The defense agency adjusted its long-term cybersecurity and cloud plans to take into account progress and pivots made for the COVID-19 pandemic.
The Defense Information Systems Agency released the first annual refresh for its strategic plan outlining a vision for the agency through 2022, including a new technology roadmap, on Monday.
The update takes into account changes to the operating landscape—most significantly, the COVID-19 pandemic. DISA was a major part of the effort to enable mass telework at DOD. Vice Adm. Nancy Norton, director of DISA, said in a statement 2020 affirmed the importance of the annual strategic planning process.
“Because of the planning efforts we undertook in 2019, DISA was able to turn on a dime to support the Department of Defense and the whole-of-government response to the COVID-19 pandemic,” Norton said. “A lot of what we did to ensure the warfighter, national-level leaders, and mission partners had secure collaboration tools and capabilities needed throughout the pandemic was outlined in version 1 of our four-year plan, but we had to accelerate implementation at a very rapid pace.”

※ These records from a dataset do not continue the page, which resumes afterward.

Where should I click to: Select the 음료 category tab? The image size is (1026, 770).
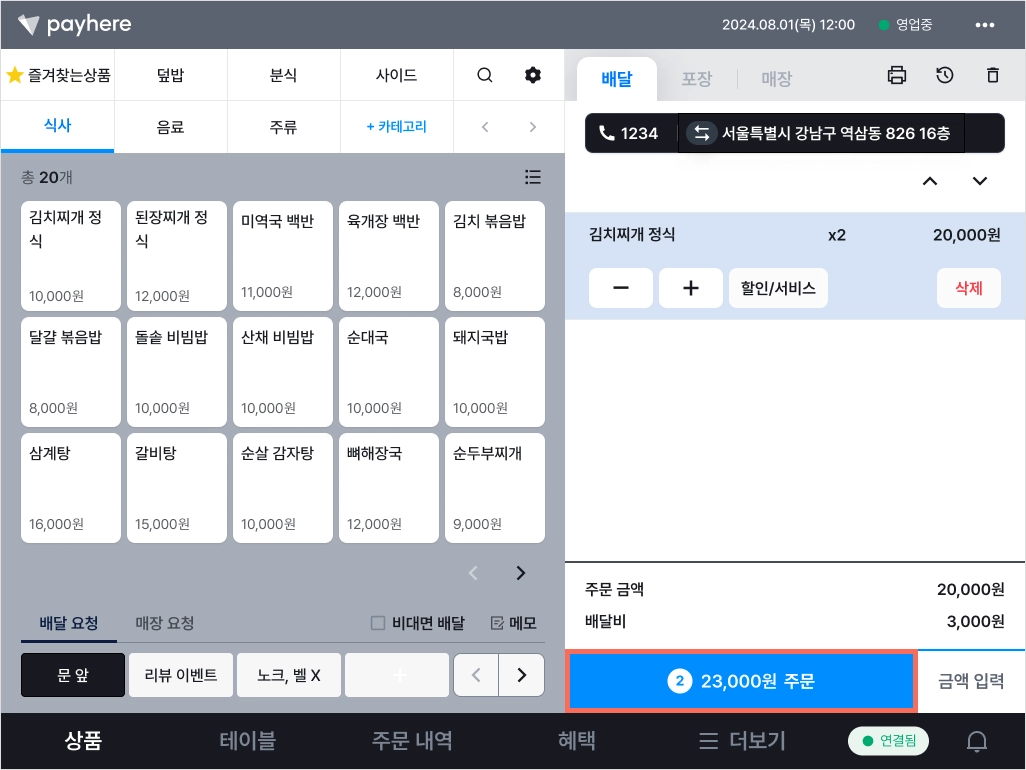click(x=170, y=127)
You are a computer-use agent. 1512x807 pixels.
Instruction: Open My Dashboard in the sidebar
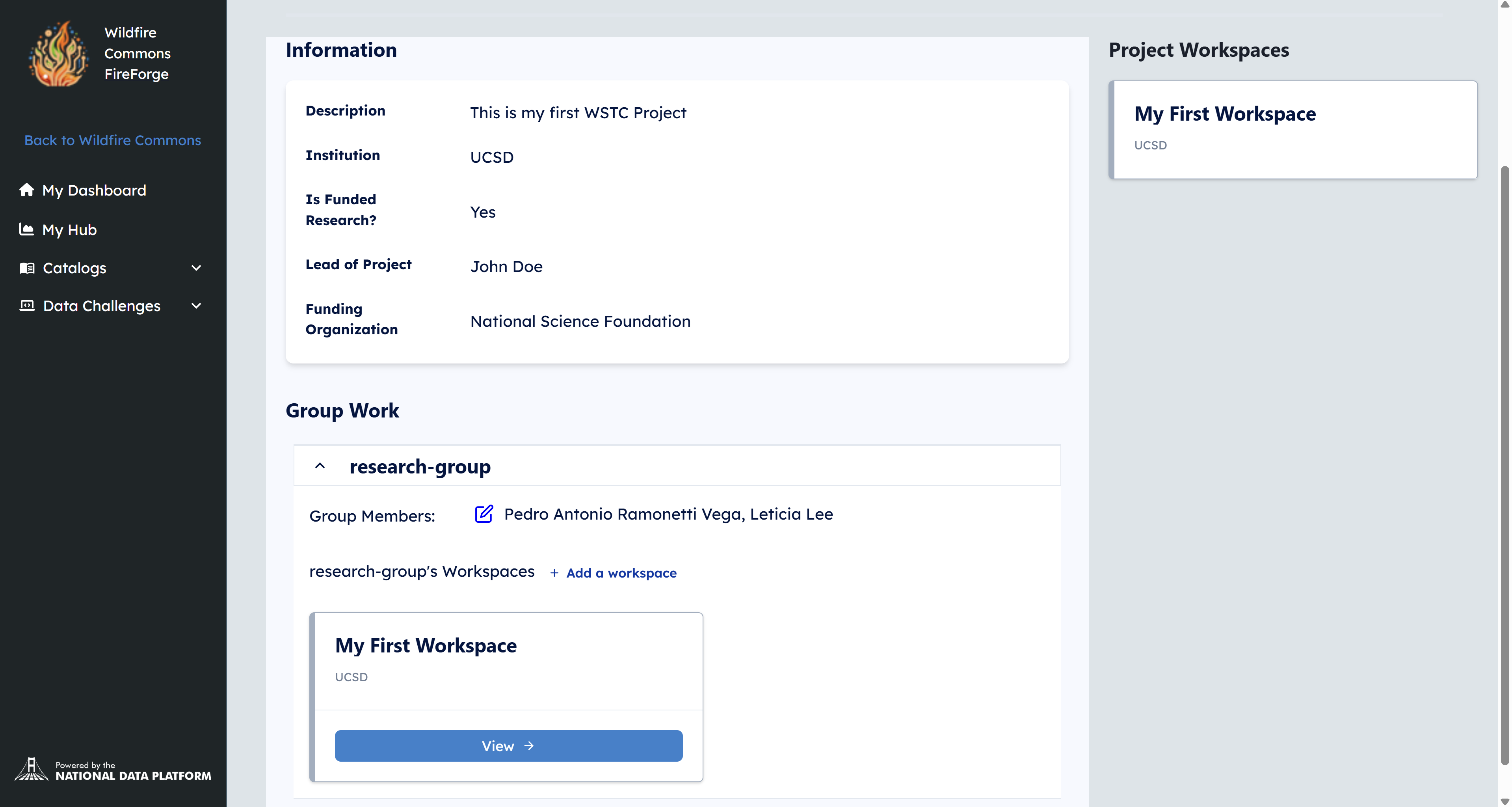click(x=94, y=190)
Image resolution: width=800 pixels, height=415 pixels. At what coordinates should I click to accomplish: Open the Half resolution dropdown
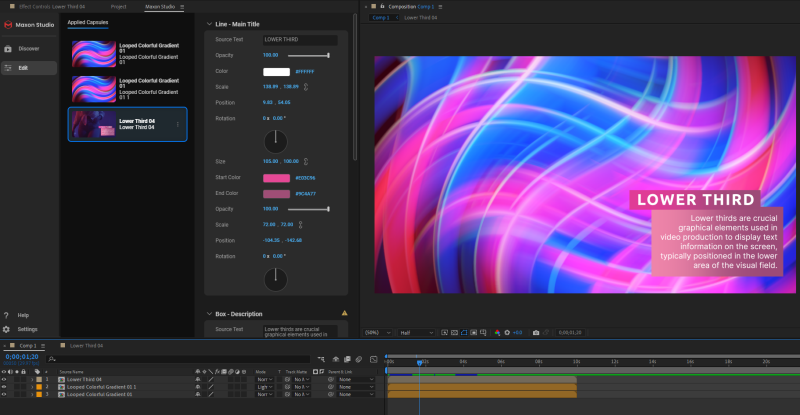pos(417,332)
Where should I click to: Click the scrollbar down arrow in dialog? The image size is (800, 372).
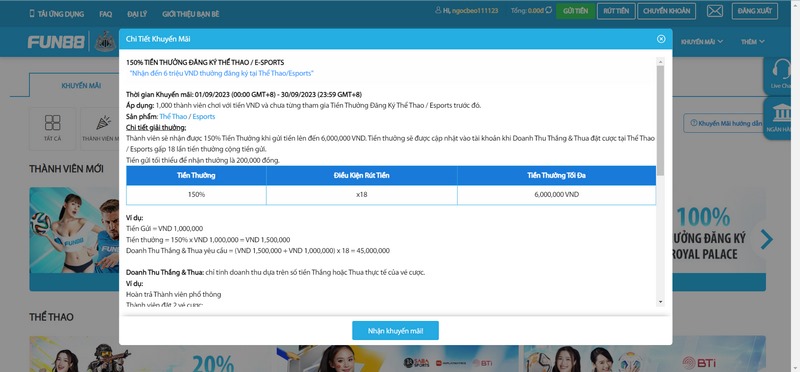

The main addition to the strategy this year is a new technology roadmap outlining how DISA will achieve its objectives and goals in fiscal years 2021 and 2022. The roadmap focuses on cyber defense, cloud and the Defense Enterprise Office Solution, a contract to provide the Pentagon and its departments with cloud-based business tools.
For each of the three focus areas, DISA listed activities that will help it reach its technology goals. To improve its cyber posture, for example, DISA plans to implement the zero trust model, a move it announced in July.

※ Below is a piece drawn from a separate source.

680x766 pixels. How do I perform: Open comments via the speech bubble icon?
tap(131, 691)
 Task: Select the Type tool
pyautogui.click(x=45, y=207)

DISA’s own zero trust reference architecture is due “very shortly,” Norton said during a panel at AFCEA International’s TechNet Cyber Event Tuesday. The framework will help industry and mission partners determine what tools they want to use to implement zero trust and allow DISA to expand its labs to continue testing, she added.

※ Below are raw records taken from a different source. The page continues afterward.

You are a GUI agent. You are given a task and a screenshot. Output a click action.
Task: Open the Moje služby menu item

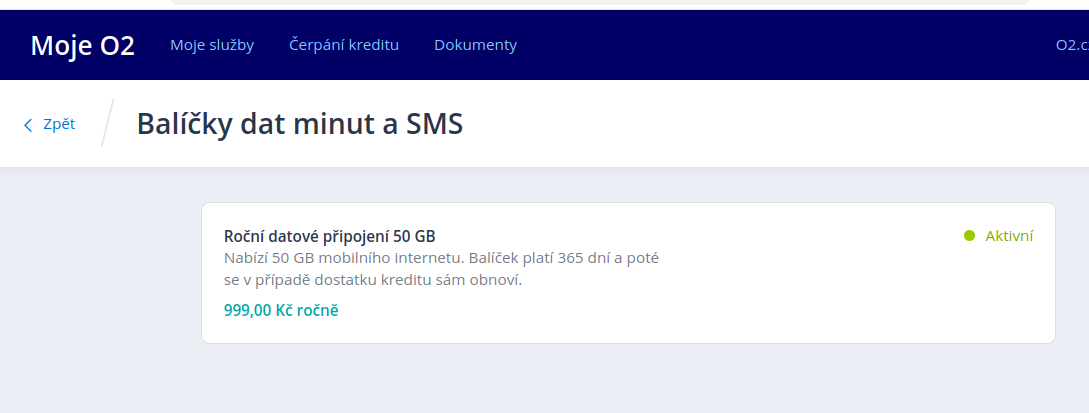212,45
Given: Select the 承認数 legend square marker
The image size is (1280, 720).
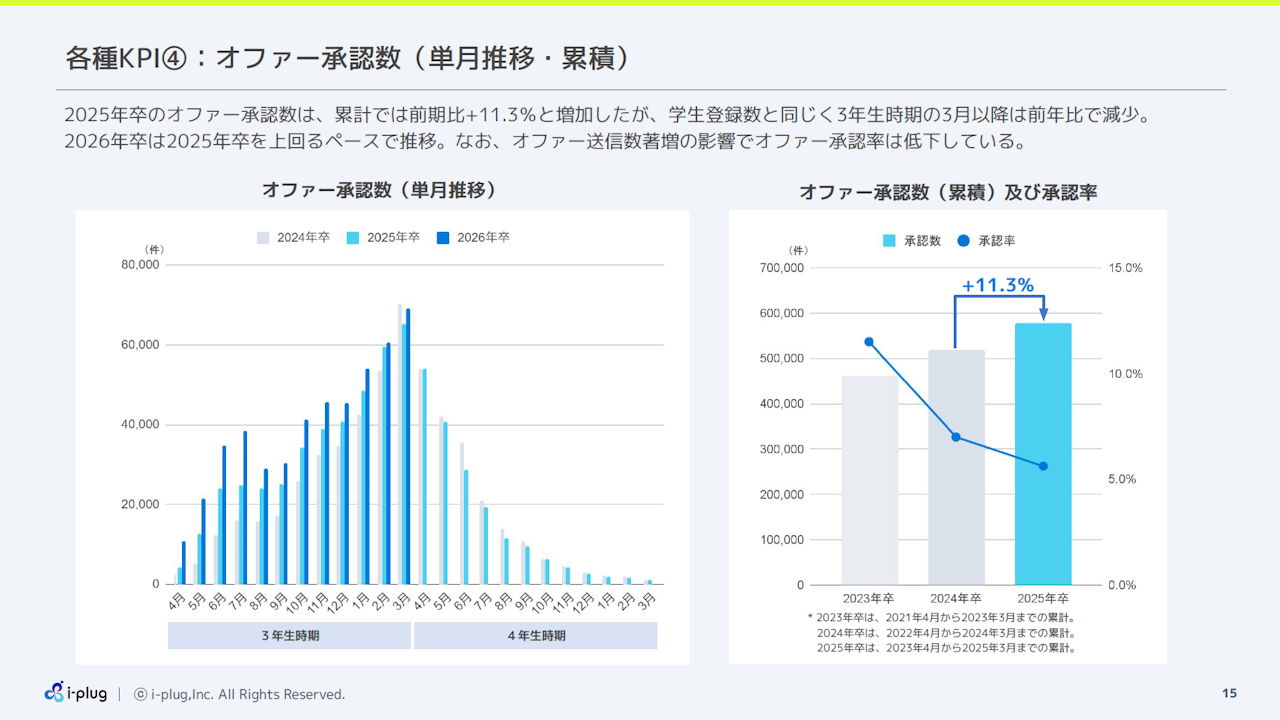Looking at the screenshot, I should [889, 241].
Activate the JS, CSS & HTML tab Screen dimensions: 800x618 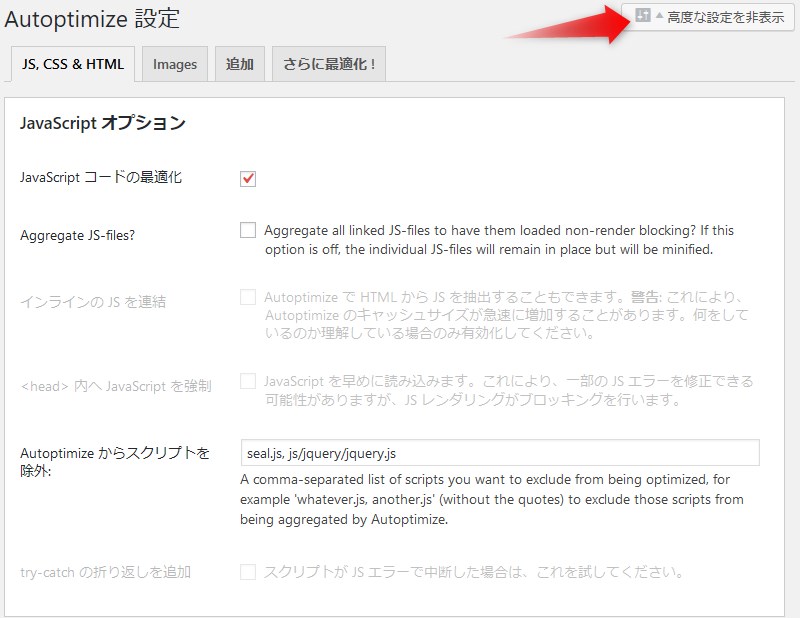70,63
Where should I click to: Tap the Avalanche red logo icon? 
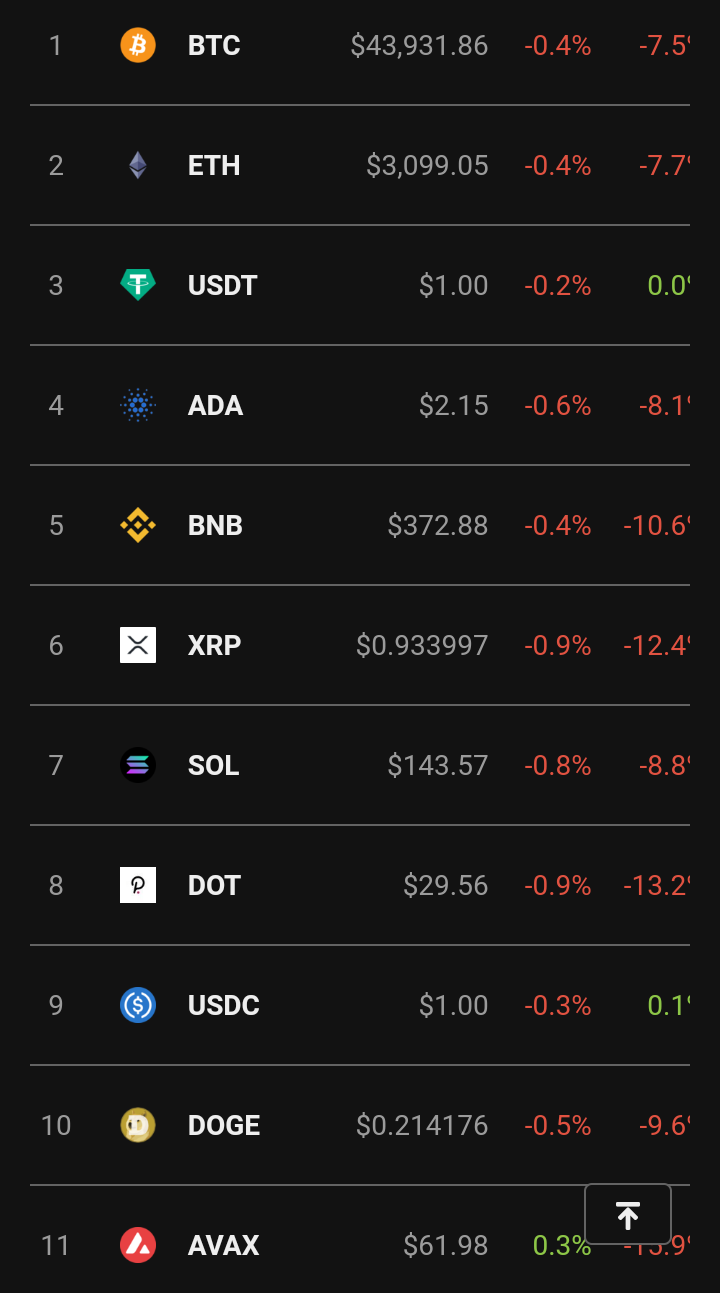[138, 1245]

“We don't have a specific acquisition strategy, because we're not trying to go out and buy a box of zero trust,” Norton said. “That's just not the way it works.”
Instead, the zero trust piece of the cyber puzzle will come together by looking at what tools are available today and what changes need to be made to configurations to maximize the capabilities of these existing tools, Norton said.
Under the cloud focus area, DISA pinpoints development security operations, or DevSecOps, which is a form of agile software development that wraps security into each iteration of the development cycle, as an enabling activity. The roadmap indicates DISA will define a DevSecOps framework and develop dashboards to visualize DevOps metrics, among the initiatives it will undertake to support agile development.
Cloud-based internet isolation, or CBII, pops up in both the cyber focus area and as one of the three performance outcomes on the roadmap for the cloud focus area. CBII was DISA’s first other transaction authority, or OTA, project to reach full production, Norton said, and it helped improve security for DOD personnel working from home.
“CBII moves internet browsing off the endpoint to a cloud-based environment,” Norton said. “It effectively creates an air gap between the internet and our enterprise networks, so malicious code is detonated in the cloud, not on our government computers.” Norton added that over 100,000 people across DOD are using CBII.
DISA is also currently using a prototype OTA for an identity, credentialing and access management, or ICAM, project. Dr. Serena Chan, director of DISA’s cyber development directorate, told Nextgov in October the prototype is slated to reach initial operational capability status later this month. Chan said in a webinar ICAM is “foundational” to the zero trust model.
Establishing an enterprise identity and authentication capability for DOD cloud environments is also a component of the cloud access and security performance outcome on the roadmap.
The DEOS section emphasizes the need for collaboration with mission partners, and indicates consolidating DOD collaboration activities will be a major line of effort over the next two years. The General Services Administration and DOD re-awarded the DEOS contract to CSRA, a managed affiliate of General Dynamics Information Technology, and its contracting teaming partners, Dell Marketing and Minburn Technology Group in October.
Productivity tools provided through the DEOS contract will run through a Microsoft Office 365 cloud environment. The DEOS solution will supplant the Commercial Virtual Remote, or CVR, environment, which enabled DOD personnel to work on personal devices during the pandemic. CVR runs on Microsoft Teams.